Stored items
━━━━━━━━

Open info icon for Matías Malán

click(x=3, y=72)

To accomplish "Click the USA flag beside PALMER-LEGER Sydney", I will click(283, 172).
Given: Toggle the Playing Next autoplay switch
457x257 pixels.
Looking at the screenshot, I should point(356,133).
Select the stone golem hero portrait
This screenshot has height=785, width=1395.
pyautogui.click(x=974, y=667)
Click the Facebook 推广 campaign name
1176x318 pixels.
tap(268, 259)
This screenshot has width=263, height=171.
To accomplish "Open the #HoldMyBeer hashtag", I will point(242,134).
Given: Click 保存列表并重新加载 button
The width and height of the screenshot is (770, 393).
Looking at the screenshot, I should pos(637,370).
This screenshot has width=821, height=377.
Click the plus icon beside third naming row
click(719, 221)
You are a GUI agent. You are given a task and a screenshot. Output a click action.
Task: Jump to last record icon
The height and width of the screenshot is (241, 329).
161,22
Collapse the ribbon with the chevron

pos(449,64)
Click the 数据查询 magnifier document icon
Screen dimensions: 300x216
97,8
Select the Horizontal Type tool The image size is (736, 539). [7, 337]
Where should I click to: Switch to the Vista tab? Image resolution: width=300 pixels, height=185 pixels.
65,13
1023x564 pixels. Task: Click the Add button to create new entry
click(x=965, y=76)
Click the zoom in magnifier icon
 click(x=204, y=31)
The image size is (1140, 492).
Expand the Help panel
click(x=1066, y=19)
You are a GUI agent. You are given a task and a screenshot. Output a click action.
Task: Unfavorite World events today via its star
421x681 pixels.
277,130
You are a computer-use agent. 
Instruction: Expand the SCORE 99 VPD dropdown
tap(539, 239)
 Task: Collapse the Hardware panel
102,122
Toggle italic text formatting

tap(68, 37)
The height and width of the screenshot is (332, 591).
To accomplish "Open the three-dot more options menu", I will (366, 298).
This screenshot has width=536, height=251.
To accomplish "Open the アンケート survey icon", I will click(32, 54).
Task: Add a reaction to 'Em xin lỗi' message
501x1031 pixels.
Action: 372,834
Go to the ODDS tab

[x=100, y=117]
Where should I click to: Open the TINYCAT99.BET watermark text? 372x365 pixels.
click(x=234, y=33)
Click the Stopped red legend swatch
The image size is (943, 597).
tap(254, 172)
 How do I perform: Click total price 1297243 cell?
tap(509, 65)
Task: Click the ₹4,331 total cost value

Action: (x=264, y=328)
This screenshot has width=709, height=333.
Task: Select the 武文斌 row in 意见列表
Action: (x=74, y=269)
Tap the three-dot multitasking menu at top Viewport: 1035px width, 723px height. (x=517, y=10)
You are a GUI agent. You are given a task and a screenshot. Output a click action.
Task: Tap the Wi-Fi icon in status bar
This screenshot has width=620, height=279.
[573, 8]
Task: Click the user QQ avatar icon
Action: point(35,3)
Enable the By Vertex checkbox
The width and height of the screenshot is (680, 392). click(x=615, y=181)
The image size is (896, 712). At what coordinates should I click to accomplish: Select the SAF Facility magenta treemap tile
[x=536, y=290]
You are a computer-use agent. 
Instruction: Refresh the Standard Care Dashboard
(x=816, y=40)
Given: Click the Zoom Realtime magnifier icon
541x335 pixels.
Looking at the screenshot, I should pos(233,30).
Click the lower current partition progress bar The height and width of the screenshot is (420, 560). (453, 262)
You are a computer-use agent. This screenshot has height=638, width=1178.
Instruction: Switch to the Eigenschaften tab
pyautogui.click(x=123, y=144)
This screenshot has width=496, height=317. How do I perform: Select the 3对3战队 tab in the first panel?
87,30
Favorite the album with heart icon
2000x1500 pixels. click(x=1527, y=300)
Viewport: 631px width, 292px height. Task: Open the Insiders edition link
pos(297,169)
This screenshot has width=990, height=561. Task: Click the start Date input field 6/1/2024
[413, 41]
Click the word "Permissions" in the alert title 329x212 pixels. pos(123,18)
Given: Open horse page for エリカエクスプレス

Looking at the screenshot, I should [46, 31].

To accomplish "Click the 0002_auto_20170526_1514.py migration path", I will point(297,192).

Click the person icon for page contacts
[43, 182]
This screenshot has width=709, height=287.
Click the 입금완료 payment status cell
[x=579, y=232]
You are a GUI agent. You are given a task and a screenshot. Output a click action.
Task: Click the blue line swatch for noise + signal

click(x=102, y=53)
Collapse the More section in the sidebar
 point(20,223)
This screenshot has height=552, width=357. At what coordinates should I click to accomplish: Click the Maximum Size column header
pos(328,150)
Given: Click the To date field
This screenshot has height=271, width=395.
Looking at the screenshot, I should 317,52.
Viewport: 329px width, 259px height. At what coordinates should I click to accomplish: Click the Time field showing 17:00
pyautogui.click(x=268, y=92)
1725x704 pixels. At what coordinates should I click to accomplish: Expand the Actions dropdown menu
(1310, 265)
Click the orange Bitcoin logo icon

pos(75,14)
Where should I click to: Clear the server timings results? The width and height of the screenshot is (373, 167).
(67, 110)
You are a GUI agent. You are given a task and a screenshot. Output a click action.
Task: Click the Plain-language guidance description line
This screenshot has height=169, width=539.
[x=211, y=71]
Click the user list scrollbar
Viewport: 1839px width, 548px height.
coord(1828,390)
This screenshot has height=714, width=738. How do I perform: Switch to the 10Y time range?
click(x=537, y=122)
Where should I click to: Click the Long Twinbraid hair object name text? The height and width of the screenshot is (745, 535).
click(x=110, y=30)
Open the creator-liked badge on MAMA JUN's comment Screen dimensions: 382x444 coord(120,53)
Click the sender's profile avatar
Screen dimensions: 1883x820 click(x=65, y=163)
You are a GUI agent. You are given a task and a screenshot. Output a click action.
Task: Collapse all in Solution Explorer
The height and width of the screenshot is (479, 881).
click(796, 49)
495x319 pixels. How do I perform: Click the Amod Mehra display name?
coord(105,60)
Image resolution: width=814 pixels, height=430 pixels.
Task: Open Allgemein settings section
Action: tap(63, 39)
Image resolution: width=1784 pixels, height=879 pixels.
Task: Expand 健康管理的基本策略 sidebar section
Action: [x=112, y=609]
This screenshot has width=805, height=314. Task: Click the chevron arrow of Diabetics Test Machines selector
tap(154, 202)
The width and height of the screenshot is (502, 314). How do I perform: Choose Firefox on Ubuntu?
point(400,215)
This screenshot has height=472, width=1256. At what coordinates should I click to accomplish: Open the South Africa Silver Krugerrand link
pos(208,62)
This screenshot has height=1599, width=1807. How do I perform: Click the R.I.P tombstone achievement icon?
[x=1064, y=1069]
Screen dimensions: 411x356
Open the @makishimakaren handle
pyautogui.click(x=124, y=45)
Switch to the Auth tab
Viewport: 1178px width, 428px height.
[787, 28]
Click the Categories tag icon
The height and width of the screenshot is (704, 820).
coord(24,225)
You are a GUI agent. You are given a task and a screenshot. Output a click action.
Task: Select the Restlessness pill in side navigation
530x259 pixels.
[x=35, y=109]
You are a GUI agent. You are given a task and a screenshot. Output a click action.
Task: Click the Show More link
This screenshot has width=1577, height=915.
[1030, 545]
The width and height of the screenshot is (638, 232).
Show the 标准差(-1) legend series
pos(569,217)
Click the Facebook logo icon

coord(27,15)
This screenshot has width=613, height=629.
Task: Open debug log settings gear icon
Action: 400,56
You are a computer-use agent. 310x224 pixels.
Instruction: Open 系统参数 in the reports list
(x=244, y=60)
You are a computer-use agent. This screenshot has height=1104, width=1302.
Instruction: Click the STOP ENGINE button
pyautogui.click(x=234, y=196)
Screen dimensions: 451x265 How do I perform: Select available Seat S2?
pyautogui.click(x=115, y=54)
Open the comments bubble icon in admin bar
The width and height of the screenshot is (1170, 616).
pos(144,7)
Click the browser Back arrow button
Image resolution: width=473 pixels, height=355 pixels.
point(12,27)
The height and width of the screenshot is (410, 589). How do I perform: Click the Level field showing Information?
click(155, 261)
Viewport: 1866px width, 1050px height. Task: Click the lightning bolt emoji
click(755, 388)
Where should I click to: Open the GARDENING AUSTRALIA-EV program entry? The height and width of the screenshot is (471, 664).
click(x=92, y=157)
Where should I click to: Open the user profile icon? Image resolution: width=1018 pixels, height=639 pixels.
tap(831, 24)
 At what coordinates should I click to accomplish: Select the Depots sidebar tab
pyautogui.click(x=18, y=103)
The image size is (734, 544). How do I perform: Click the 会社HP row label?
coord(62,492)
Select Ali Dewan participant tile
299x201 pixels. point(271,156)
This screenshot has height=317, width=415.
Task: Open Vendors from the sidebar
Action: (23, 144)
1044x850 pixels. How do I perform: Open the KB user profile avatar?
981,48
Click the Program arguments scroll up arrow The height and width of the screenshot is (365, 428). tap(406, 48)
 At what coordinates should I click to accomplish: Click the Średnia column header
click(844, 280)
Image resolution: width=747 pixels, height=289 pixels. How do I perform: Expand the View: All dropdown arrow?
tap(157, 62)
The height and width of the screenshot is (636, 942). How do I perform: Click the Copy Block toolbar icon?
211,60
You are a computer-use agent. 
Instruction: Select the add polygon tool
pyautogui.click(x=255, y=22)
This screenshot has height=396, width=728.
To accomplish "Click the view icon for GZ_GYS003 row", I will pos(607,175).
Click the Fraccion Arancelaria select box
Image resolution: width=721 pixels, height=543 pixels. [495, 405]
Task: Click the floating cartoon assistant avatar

━━━━━━━━

EXERCISE DETAILS: In the records above, each line with the string "three" should be copied.

EXERCISE ANSWER:
To accomplish "Open the three-dot more options menu", I will (366, 298).
Tap the three-dot multitasking menu at top Viewport: 1035px width, 723px height. (x=517, y=10)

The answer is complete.